-- EXCERPTED RECORDS follows --

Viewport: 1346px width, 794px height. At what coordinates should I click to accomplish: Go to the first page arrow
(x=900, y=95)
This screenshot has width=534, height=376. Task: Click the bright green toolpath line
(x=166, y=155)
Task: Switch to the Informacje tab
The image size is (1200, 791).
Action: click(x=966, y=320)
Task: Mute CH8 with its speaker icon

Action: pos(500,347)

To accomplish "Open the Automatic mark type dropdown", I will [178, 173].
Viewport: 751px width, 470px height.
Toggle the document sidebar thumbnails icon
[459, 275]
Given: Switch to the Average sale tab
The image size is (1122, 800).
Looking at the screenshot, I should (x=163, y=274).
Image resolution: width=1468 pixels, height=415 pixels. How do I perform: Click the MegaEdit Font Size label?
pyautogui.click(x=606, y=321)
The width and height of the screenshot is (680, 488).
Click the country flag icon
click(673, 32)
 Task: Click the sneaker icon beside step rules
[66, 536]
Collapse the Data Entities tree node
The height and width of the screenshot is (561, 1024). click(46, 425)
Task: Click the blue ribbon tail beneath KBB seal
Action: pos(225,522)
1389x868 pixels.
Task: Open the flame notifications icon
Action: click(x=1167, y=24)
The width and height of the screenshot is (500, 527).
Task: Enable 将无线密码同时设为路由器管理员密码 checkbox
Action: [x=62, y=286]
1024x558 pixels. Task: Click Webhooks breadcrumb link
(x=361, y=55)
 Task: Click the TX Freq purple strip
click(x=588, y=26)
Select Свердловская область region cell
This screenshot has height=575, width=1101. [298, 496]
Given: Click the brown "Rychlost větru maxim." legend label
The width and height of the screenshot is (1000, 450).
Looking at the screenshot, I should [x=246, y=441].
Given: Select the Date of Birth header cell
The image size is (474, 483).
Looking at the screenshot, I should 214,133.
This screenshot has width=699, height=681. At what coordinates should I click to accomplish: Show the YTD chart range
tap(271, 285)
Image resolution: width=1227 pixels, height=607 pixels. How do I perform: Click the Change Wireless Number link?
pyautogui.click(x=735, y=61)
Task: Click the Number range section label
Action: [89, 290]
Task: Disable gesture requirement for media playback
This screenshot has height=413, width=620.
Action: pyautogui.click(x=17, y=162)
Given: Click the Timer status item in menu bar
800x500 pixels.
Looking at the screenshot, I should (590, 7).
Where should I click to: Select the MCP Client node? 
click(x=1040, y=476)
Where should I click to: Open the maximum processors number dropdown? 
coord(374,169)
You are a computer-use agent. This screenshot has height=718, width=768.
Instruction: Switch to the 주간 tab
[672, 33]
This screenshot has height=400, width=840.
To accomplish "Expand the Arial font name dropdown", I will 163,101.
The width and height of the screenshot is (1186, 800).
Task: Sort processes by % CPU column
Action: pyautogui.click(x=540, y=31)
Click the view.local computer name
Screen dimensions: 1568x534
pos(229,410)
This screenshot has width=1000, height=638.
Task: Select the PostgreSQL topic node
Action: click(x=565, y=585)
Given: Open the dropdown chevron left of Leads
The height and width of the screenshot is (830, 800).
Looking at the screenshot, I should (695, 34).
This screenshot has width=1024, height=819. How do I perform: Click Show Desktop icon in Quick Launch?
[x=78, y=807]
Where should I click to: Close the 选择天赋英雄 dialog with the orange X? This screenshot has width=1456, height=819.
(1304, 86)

-- EXCERPTED RECORDS concluded --

> ACTIVITY:
What you return must match the records exactly, line for line.

> SOLUTION TO THIS TASK:
Viewport: 1346px width, 794px height. At what coordinates should I click to accomplish: Go to the first page arrow
(x=900, y=95)
This screenshot has width=534, height=376. Task: Click the bright green toolpath line
(x=166, y=155)
Task: Switch to the Informacje tab
The image size is (1200, 791).
Action: click(x=966, y=320)
Task: Mute CH8 with its speaker icon

Action: pos(500,347)

To accomplish "Open the Automatic mark type dropdown", I will [178, 173].
Viewport: 751px width, 470px height.
Toggle the document sidebar thumbnails icon
[459, 275]
Given: Switch to the Average sale tab
The image size is (1122, 800).
Looking at the screenshot, I should (x=163, y=274).
Image resolution: width=1468 pixels, height=415 pixels. How do I perform: Click the MegaEdit Font Size label?
pyautogui.click(x=606, y=321)
The width and height of the screenshot is (680, 488).
Click the country flag icon
click(673, 32)
 Task: Click the sneaker icon beside step rules
[66, 536]
Collapse the Data Entities tree node
The height and width of the screenshot is (561, 1024). click(46, 425)
Task: Click the blue ribbon tail beneath KBB seal
Action: pos(225,522)
1389x868 pixels.
Task: Open the flame notifications icon
Action: click(x=1167, y=24)
The width and height of the screenshot is (500, 527).
Task: Enable 将无线密码同时设为路由器管理员密码 checkbox
Action: [x=62, y=286]
1024x558 pixels. Task: Click Webhooks breadcrumb link
(x=361, y=55)
 Task: Click the TX Freq purple strip
click(x=588, y=26)
Select Свердловская область region cell
This screenshot has height=575, width=1101. [298, 496]
Given: Click the brown "Rychlost větru maxim." legend label
The width and height of the screenshot is (1000, 450).
Looking at the screenshot, I should [x=246, y=441].
Given: Select the Date of Birth header cell
The image size is (474, 483).
Looking at the screenshot, I should 214,133.
This screenshot has width=699, height=681. At what coordinates should I click to accomplish: Show the YTD chart range
tap(271, 285)
Image resolution: width=1227 pixels, height=607 pixels. How do I perform: Click the Change Wireless Number link?
pyautogui.click(x=735, y=61)
Task: Click the Number range section label
Action: [89, 290]
Task: Disable gesture requirement for media playback
This screenshot has height=413, width=620.
Action: pyautogui.click(x=17, y=162)
Given: Click the Timer status item in menu bar
800x500 pixels.
Looking at the screenshot, I should (590, 7).
Where should I click to: Select the MCP Client node? 
click(x=1040, y=476)
Where should I click to: Open the maximum processors number dropdown? 
coord(374,169)
You are a computer-use agent. This screenshot has height=718, width=768.
Instruction: Switch to the 주간 tab
[672, 33]
This screenshot has height=400, width=840.
To accomplish "Expand the Arial font name dropdown", I will 163,101.
The width and height of the screenshot is (1186, 800).
Task: Sort processes by % CPU column
Action: pyautogui.click(x=540, y=31)
Click the view.local computer name
Screen dimensions: 1568x534
pos(229,410)
This screenshot has width=1000, height=638.
Task: Select the PostgreSQL topic node
Action: click(x=565, y=585)
Given: Open the dropdown chevron left of Leads
The height and width of the screenshot is (830, 800).
Looking at the screenshot, I should (695, 34).
This screenshot has width=1024, height=819. How do I perform: Click Show Desktop icon in Quick Launch?
[x=78, y=807]
Where should I click to: Close the 选择天赋英雄 dialog with the orange X? This screenshot has width=1456, height=819.
(1304, 86)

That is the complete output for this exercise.